How to stay padel-ready during a month off the court

Taking a break from padel doesn’t mean losing your edge or motivation. With the right mix of fitness routines and padel-inspired exercises, it’s possible to stay physically and mentally prepared for your return to the court. Discover practical strategies to keep your passion for padel alive, even during an extended time away from the game.

Video created by: @Elchiniconsejo

Staying motivated during a four-week break from padel

The creator from El chini consejo shares his experience of coping with a four-week break from padel. For many passionate players, being away from the court can be challenging, both physically and mentally.
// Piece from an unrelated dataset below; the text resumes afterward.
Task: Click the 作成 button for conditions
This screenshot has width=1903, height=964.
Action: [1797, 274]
In this video, the reviewer details his approach to maintaining motivation and keeping the “padel itch” at bay while unable to play.

Early morning routines to start the day strong

The day begins at 5:58 a.m., demonstrating a strong commitment to fitness even when padel isn’t possible. The creator emphasizes the importance of starting the day with movement, opting for a gentle run before sunrise. He describes the conditions as ideal: cool, slightly cloudy, and perfect for summer exercise. This early morning run not only helps maintain physical condition but also sets a positive tone for the rest of the day.
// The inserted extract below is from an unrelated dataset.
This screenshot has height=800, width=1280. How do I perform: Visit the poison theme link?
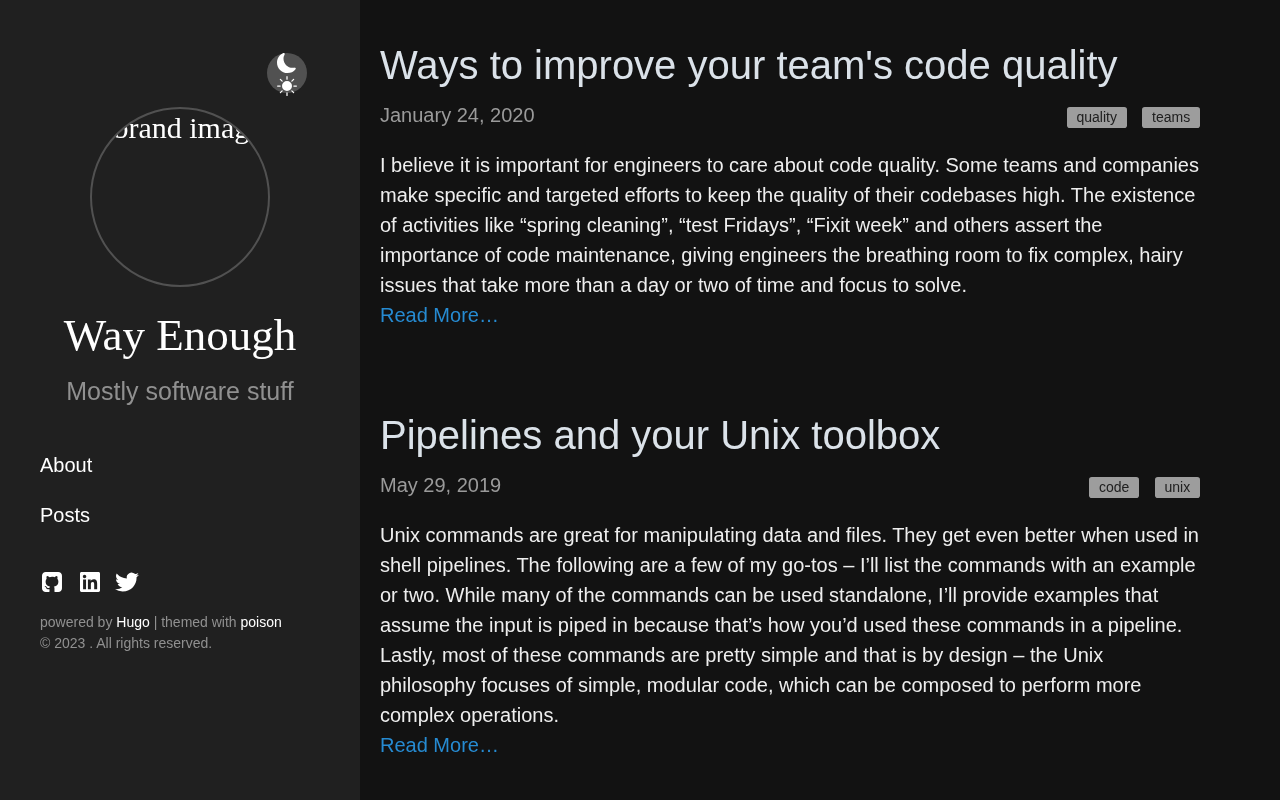261,622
Running and dynamic stretching as padel substitutes

To replace the usual padel session, the creator completes a 5–6 km run at a relaxed pace, averaging 5:30–6:00 minutes per kilometer. This steady jog is chosen to warm up the body without overexertion. After the run, he changes shirts and moves on to dynamic stretching, focusing particularly on the legs. These stretches serve as both a cool-down and a way to maintain flexibility, which is crucial for padel players.

Strength training to maintain padel readiness

Unable to access the padel court, the creator shifts focus to the gym for a comprehensive strength session. He spends 1 hour and 45 minutes training, with a significant portion dedicated to leg exercises. This approach helps maintain lower body strength, which is essential for explosive movements and stability on the padel court.

Although filming inside the gym isn’t permitted, the creator highlights that these sessions are a regular part of his routine during breaks from padel. By keeping up with both cardio and strength work, he ensures he’s physically prepared to return to the court when the opportunity arises.

Simulating padel movements outside the court

To truly address the craving for padel, the creator incorporates padel-specific movements into his post-gym routine. He admits that his technique may not be perfect, but the goal is simply to satisfy his urge to play. These exercises are performed two to three times per week after weight training sessions.

Typically, he completes five sets of these movements, sometimes focusing on offensive shots and, on other days, working on defensive skills. This variety helps keep the sessions engaging and ensures different aspects of padel play are maintained, even without access to a court or a ball.

Balancing fitness, family, and daily commitments

The creator’s disciplined approach is evident in his time management. After nearly two hours of training, he ensures he’s home by 8:00 a.m. to prepare breakfast and take his children to school. This balance between personal fitness and family responsibilities is a recurring theme, showing that staying in shape for padel doesn’t have to come at the expense of other important aspects of life.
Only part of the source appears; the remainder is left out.